> _Records_
######

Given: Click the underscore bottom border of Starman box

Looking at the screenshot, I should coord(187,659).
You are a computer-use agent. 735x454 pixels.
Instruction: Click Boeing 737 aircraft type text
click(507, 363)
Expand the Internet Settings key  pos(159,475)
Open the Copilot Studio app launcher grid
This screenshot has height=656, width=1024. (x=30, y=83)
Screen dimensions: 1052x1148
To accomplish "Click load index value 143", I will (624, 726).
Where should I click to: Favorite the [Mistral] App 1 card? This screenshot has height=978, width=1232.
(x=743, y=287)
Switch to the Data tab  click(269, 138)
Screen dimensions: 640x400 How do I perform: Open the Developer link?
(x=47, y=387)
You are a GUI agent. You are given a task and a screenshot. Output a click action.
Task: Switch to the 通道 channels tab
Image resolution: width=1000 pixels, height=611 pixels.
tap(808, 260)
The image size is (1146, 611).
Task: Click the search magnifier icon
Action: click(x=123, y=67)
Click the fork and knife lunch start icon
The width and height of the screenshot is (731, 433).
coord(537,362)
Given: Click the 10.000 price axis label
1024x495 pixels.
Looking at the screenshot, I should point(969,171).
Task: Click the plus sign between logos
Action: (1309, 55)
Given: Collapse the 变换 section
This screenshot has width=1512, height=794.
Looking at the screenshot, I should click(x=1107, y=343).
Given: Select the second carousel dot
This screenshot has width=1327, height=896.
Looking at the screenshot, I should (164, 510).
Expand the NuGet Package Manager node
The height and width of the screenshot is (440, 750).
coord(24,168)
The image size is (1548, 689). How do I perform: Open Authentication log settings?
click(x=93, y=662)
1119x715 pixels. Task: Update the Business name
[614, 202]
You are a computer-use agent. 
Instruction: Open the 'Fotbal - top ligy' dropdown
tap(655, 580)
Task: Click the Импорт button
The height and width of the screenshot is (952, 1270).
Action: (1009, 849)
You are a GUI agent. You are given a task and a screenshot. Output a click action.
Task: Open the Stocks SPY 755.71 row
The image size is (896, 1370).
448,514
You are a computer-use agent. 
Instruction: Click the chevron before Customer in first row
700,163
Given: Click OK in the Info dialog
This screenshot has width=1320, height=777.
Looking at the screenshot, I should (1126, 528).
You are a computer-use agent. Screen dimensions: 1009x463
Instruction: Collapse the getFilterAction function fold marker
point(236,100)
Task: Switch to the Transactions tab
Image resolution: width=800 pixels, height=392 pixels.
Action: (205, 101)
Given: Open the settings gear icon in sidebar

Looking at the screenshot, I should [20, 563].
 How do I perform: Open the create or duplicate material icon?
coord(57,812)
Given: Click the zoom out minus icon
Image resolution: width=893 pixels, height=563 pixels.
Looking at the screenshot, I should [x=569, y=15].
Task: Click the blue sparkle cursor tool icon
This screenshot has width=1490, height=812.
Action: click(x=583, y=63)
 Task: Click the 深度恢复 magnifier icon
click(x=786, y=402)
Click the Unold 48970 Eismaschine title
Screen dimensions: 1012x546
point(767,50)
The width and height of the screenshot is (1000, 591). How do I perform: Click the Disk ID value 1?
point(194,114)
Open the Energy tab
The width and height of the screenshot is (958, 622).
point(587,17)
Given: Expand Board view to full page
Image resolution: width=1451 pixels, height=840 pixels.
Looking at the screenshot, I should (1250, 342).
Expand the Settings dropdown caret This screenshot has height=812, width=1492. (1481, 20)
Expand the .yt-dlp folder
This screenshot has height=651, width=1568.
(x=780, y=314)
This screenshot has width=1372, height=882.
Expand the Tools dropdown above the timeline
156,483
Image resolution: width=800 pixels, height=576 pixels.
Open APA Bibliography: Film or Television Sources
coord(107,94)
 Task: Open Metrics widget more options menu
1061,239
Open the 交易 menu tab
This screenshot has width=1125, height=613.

######

> _Challenge_
Can you return all of the rows above verbatim, without altering a single character?

> _Complete response_
Given: Click the underscore bottom border of Starman box

Looking at the screenshot, I should coord(187,659).
You are a computer-use agent. 735x454 pixels.
Instruction: Click Boeing 737 aircraft type text
click(507, 363)
Expand the Internet Settings key  pos(159,475)
Open the Copilot Studio app launcher grid
This screenshot has height=656, width=1024. (x=30, y=83)
Screen dimensions: 1052x1148
To accomplish "Click load index value 143", I will (624, 726).
Where should I click to: Favorite the [Mistral] App 1 card? This screenshot has height=978, width=1232.
(x=743, y=287)
Switch to the Data tab  click(269, 138)
Screen dimensions: 640x400 How do I perform: Open the Developer link?
(x=47, y=387)
You are a GUI agent. You are given a task and a screenshot. Output a click action.
Task: Switch to the 通道 channels tab
Image resolution: width=1000 pixels, height=611 pixels.
tap(808, 260)
The image size is (1146, 611).
Task: Click the search magnifier icon
Action: click(x=123, y=67)
Click the fork and knife lunch start icon
The width and height of the screenshot is (731, 433).
coord(537,362)
Given: Click the 10.000 price axis label
1024x495 pixels.
Looking at the screenshot, I should point(969,171).
Task: Click the plus sign between logos
Action: (1309, 55)
Given: Collapse the 变换 section
This screenshot has width=1512, height=794.
Looking at the screenshot, I should click(x=1107, y=343).
Given: Select the second carousel dot
This screenshot has width=1327, height=896.
Looking at the screenshot, I should (164, 510).
Expand the NuGet Package Manager node
The height and width of the screenshot is (440, 750).
coord(24,168)
The image size is (1548, 689). How do I perform: Open Authentication log settings?
click(x=93, y=662)
1119x715 pixels. Task: Update the Business name
[614, 202]
You are a computer-use agent. 
Instruction: Open the 'Fotbal - top ligy' dropdown
tap(655, 580)
Task: Click the Импорт button
The height and width of the screenshot is (952, 1270).
Action: (1009, 849)
You are a GUI agent. You are given a task and a screenshot. Output a click action.
Task: Open the Stocks SPY 755.71 row
The image size is (896, 1370).
448,514
You are a computer-use agent. 
Instruction: Click the chevron before Customer in first row
700,163
Given: Click OK in the Info dialog
This screenshot has width=1320, height=777.
Looking at the screenshot, I should (1126, 528).
You are a computer-use agent. Screen dimensions: 1009x463
Instruction: Collapse the getFilterAction function fold marker
point(236,100)
Task: Switch to the Transactions tab
Image resolution: width=800 pixels, height=392 pixels.
Action: (205, 101)
Given: Open the settings gear icon in sidebar

Looking at the screenshot, I should [20, 563].
 How do I perform: Open the create or duplicate material icon?
coord(57,812)
Given: Click the zoom out minus icon
Image resolution: width=893 pixels, height=563 pixels.
Looking at the screenshot, I should [x=569, y=15].
Task: Click the blue sparkle cursor tool icon
This screenshot has width=1490, height=812.
Action: click(x=583, y=63)
 Task: Click the 深度恢复 magnifier icon
click(x=786, y=402)
Click the Unold 48970 Eismaschine title
Screen dimensions: 1012x546
point(767,50)
The width and height of the screenshot is (1000, 591). How do I perform: Click the Disk ID value 1?
point(194,114)
Open the Energy tab
The width and height of the screenshot is (958, 622).
point(587,17)
Given: Expand Board view to full page
Image resolution: width=1451 pixels, height=840 pixels.
Looking at the screenshot, I should (1250, 342).
Expand the Settings dropdown caret This screenshot has height=812, width=1492. (1481, 20)
Expand the .yt-dlp folder
This screenshot has height=651, width=1568.
(x=780, y=314)
This screenshot has width=1372, height=882.
Expand the Tools dropdown above the timeline
156,483
Image resolution: width=800 pixels, height=576 pixels.
Open APA Bibliography: Film or Television Sources
coord(107,94)
 Task: Open Metrics widget more options menu
1061,239
Open the 交易 menu tab
This screenshot has width=1125, height=613.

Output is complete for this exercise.